In 1811 the major farmers and landowners of Brightwell applied to Parliament to have a Private Act of Enclosure - and in 14th May 1811 the Bill was passed.
The first paragraph of the Act names the major Brightwell landowners and states that whereas they "...and all of their respective tenants, are or claim to be entitled, and do enjoy Common of Pasture for their Cattle, in and over the said Open and Common Fields, Common Meadows, Common Pastures, Waste Grounds, and other Commonable Lands, or some part thereof respectively: and whereas the Lands and Grounds of the different Proprietors in the said Open and Common Fields, and Common Meadows, lie intermixed and dispersed, so as to render the cultivation thereof very inconvenient, and the same, in their present State, are incapable of any considerable improvement."
The last phrase is the most important because it signalled the end of the old agricultural system of three huge open arable fields consisting of hundreds of narrow strips of land all owned by different people in which beans, barley, wheat and other crops would be grown in rotation. This system with its roots in Anglo-Saxon times was thoroughly outdated.
The Act laid down the way in which the hundreds of narrow strips (Lands) were to be measured and the total acreage of each owner re-allocated as fields to be enclosed by hedges, fences and ditches to produce the pattern of countryside that we now know. This would produce well-drained, cattle-proof, fields in which a farmer could choose to grow whatever crop best suited him. But what of the villagers with only one or two cows and having with their property the rights of Common: that is the right of access to the Commons at certain times of the year? Under the old (Anglo-Saxon) system they would keep their one or two cows in a stable against the house during the winter (some of these stables can still be identified in the village - but have long since been incorporated into the houses). In the spring they would exercise their rights of Common. That is the right to keep cattle on Mackney (Cow) Common or Slade End Common. After harvest in the three Open (arable) Fields the cattle would have access to these fields for a short while - and in the process manure them. Then in the winter they would have to be taken back to the home ground. Not only were there rights of Common in the old system but some villagers might have rights of estovers, of turbary, of pannage or of piscary.

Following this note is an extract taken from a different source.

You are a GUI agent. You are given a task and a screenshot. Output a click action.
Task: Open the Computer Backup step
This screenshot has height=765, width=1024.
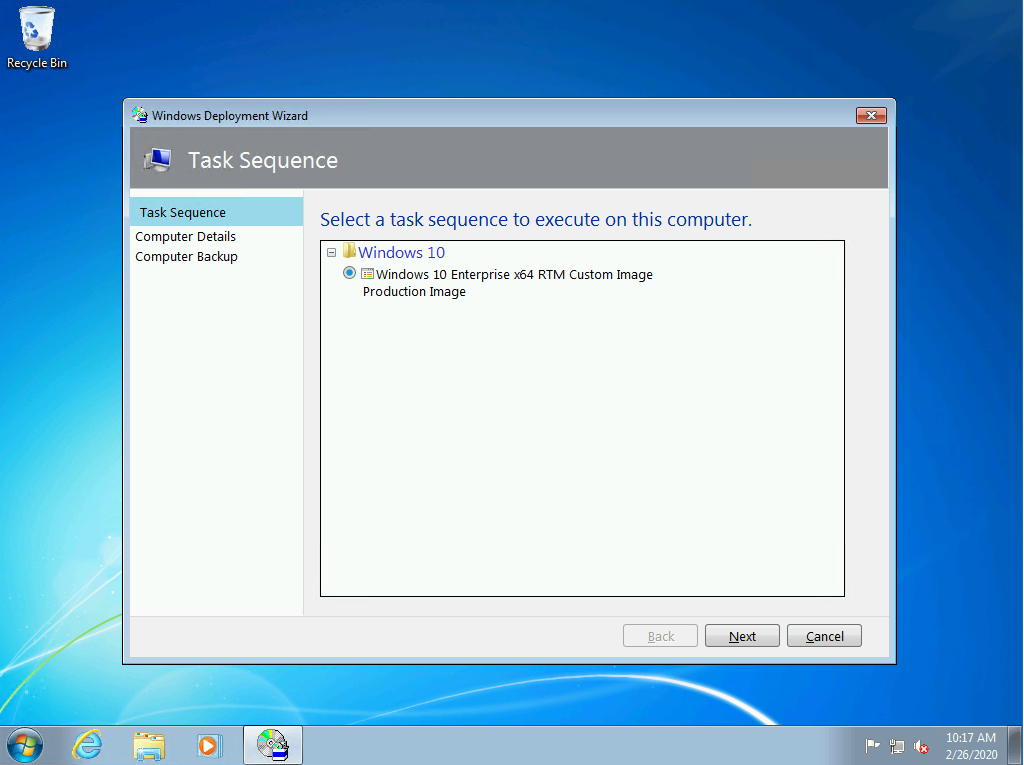[186, 256]
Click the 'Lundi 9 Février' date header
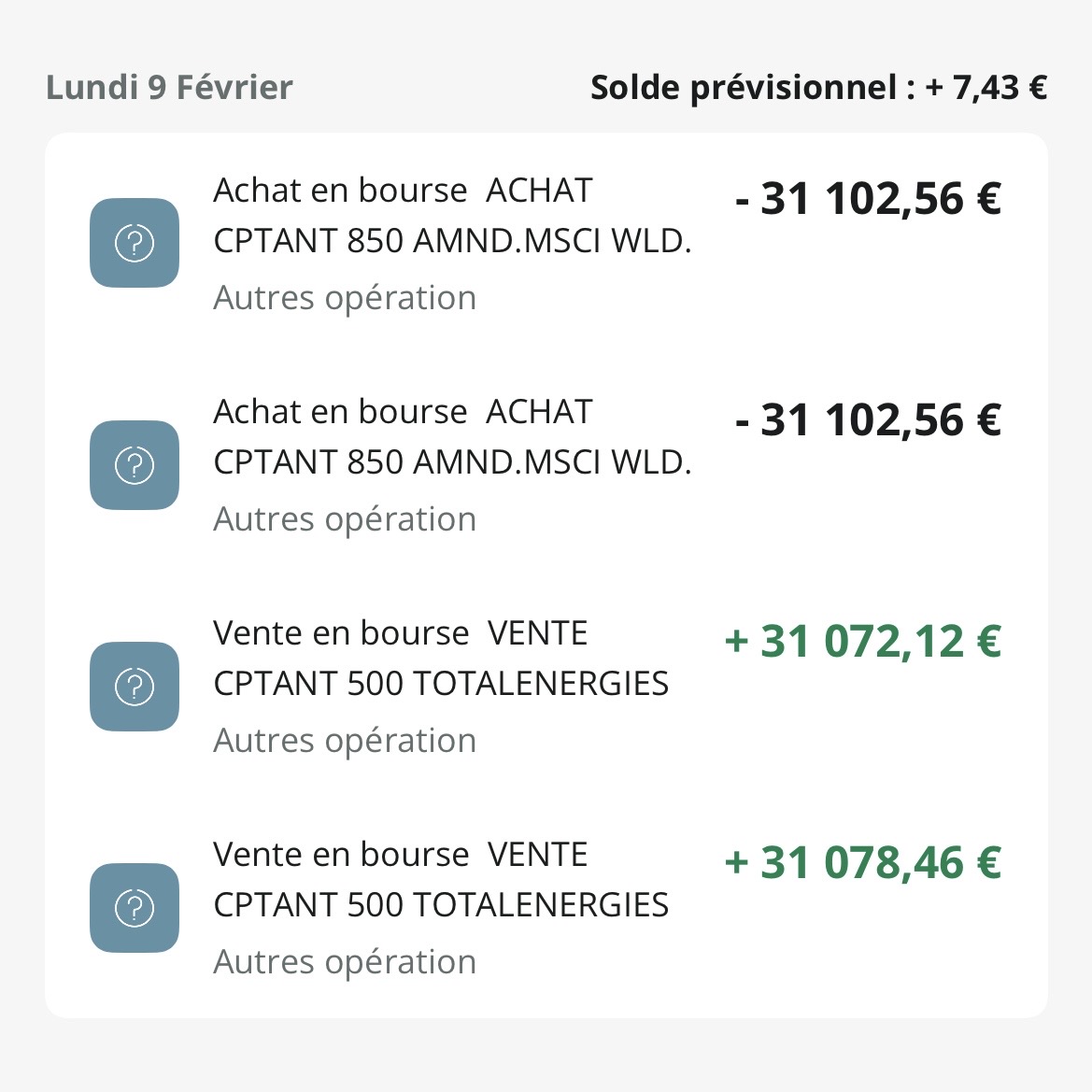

Under the Act the two Commons were to be broken up at the same time as the Open Fields. The smallholder with his/her one or two cows, but probably no other land, would be allotted one or two acres under the new system. However, the cost of fencing, hedging and ditching their land would in many cases be prohibitive and in such cases there would be great hardship. He/she might well have to sell the cows and the small allocation of land and descend in status to that of day labourer.
Although there was a certain inevitability about the progression from the old, Anglo-Saxon, system to a system of farming commensurate with the Agriculture Revolution, this change would have entailed a great deal of distress. The Rector of the time, the Reverend Thomas Wintle, was against the Enclosure of Brightwell and one suspects that this was on the basis of the hardship which he foresaw would be the lot of some of his poorer parishioners.